---------- TASK INPUTS
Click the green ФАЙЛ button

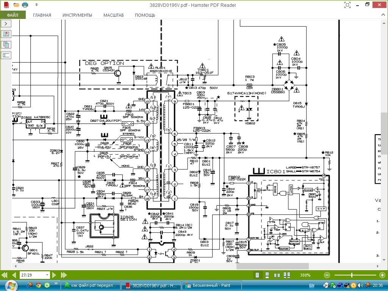click(x=13, y=15)
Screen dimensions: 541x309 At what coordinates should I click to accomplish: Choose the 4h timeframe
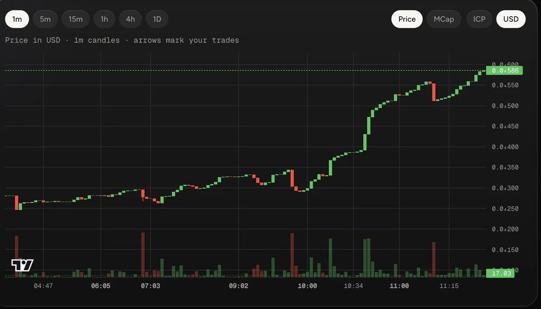pyautogui.click(x=130, y=19)
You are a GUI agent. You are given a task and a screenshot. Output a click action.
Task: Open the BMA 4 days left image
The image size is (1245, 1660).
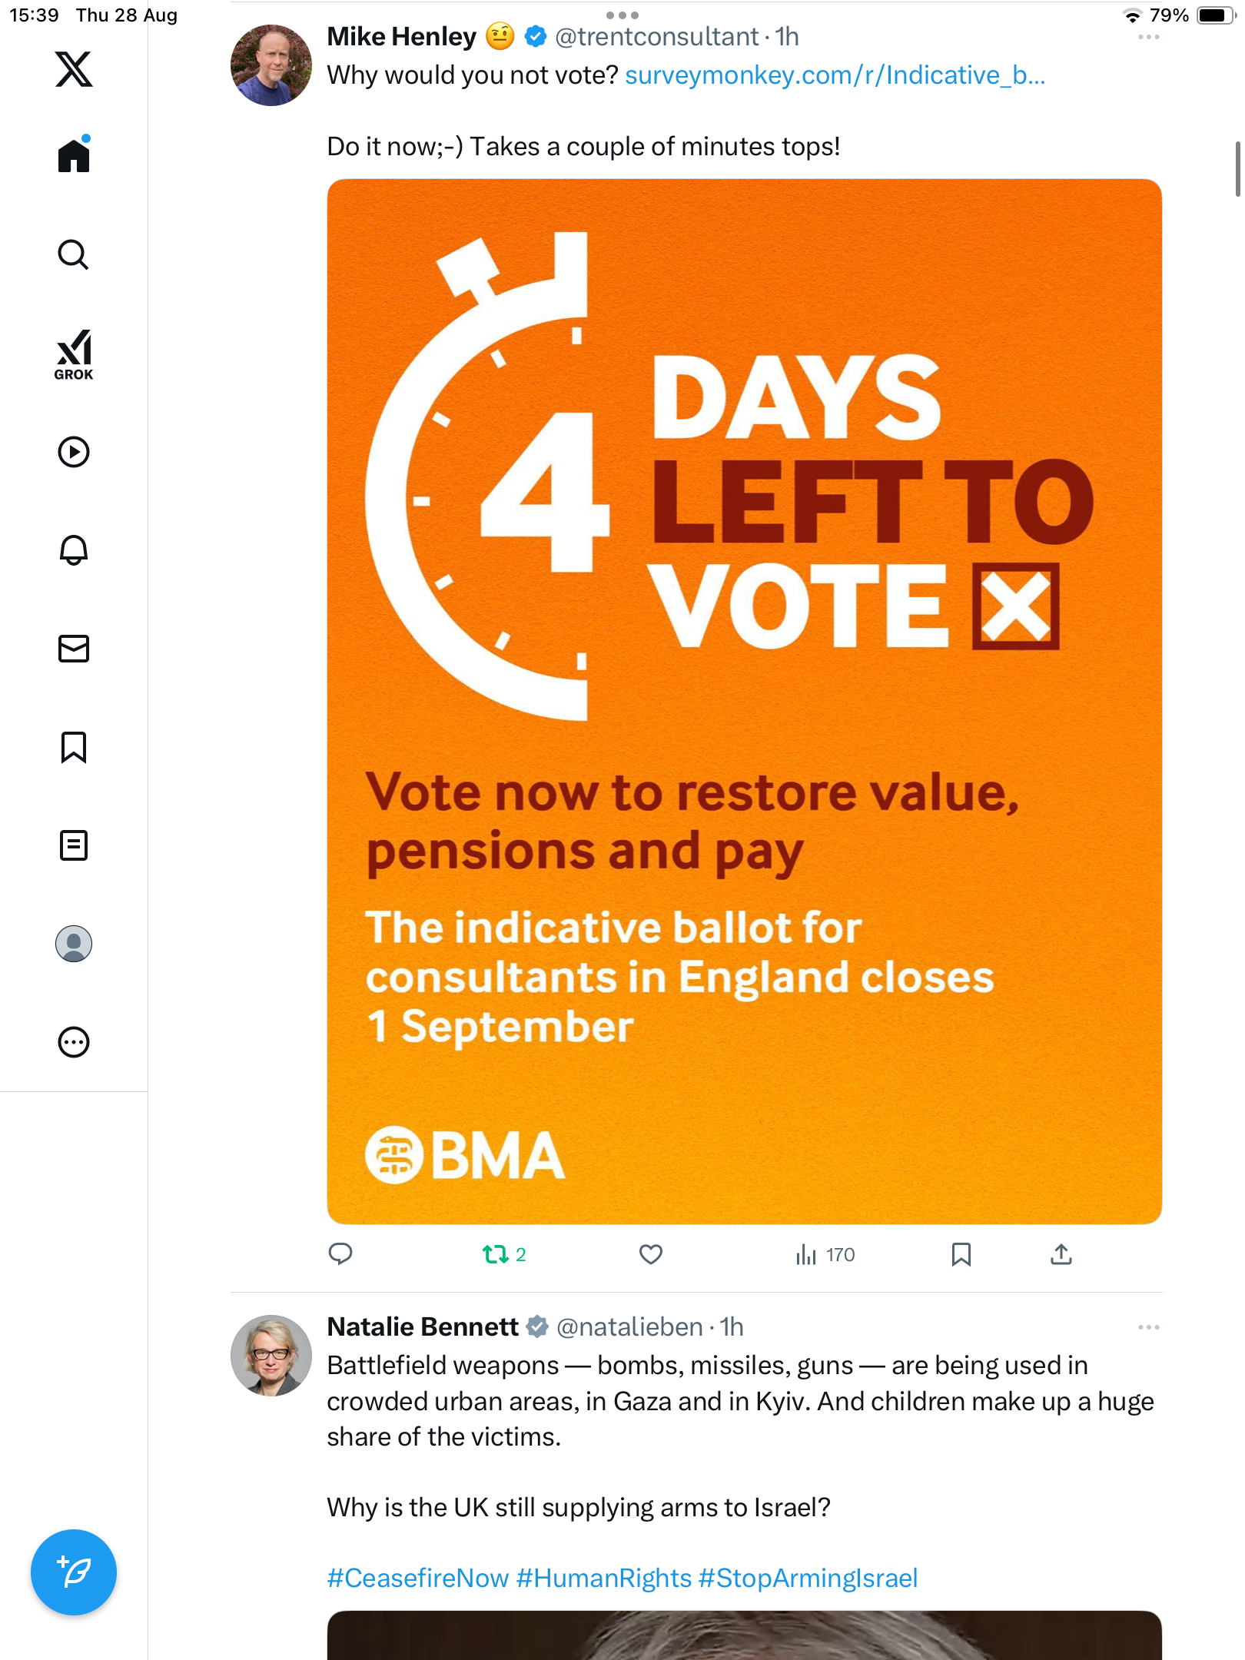[744, 701]
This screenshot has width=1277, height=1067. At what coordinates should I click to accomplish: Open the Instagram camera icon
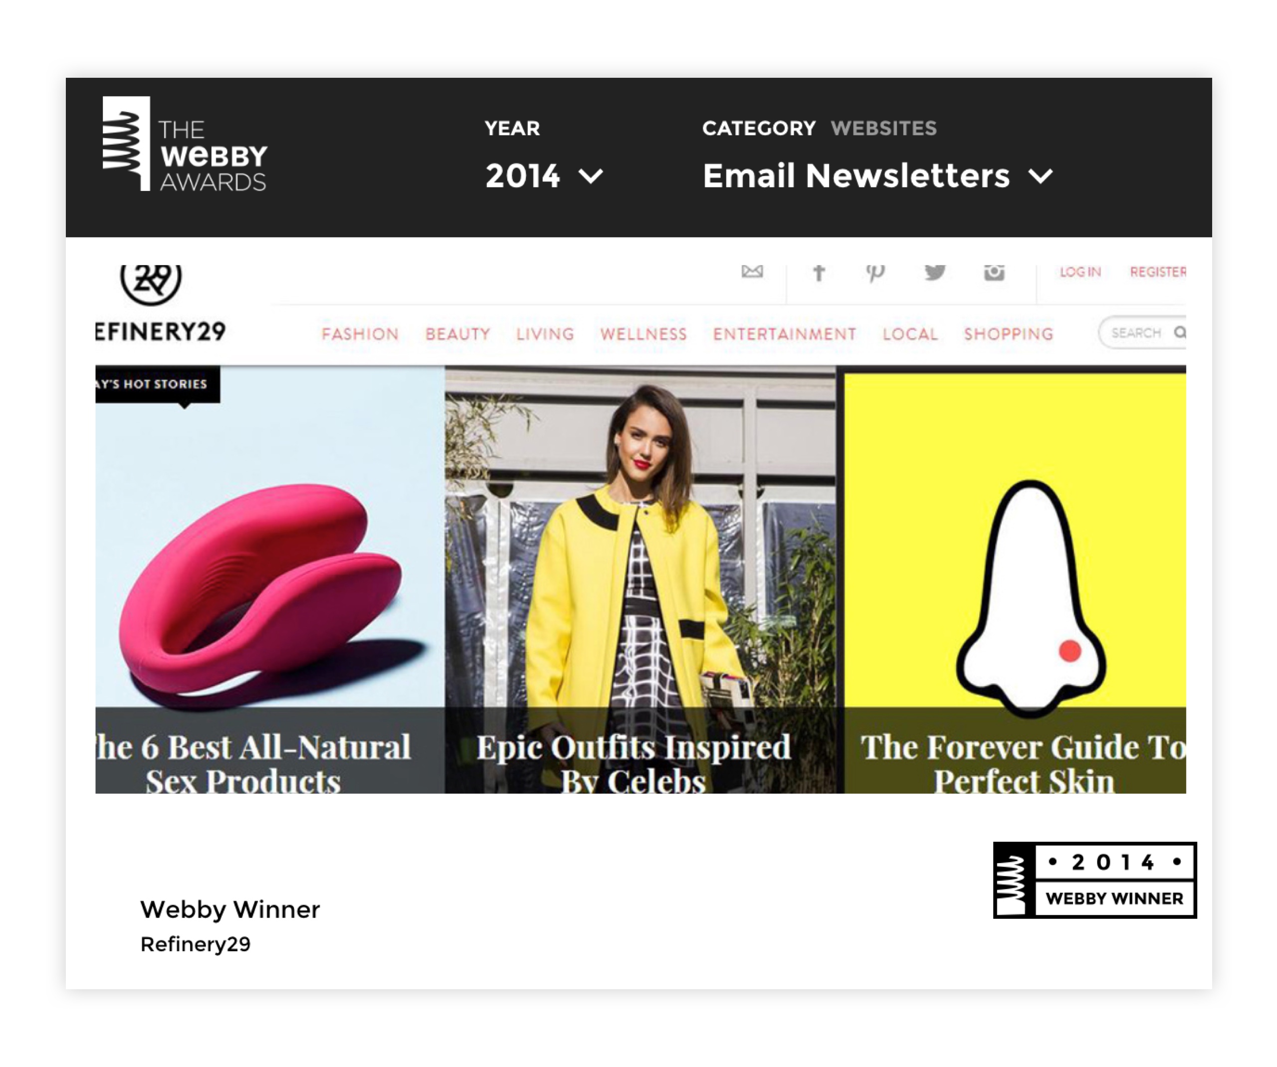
--------------------
[ASSIGNMENT]
How many lines in the records contain the word "screenshot"? Reply with that number only.

[THE COMPLETED TASK]
2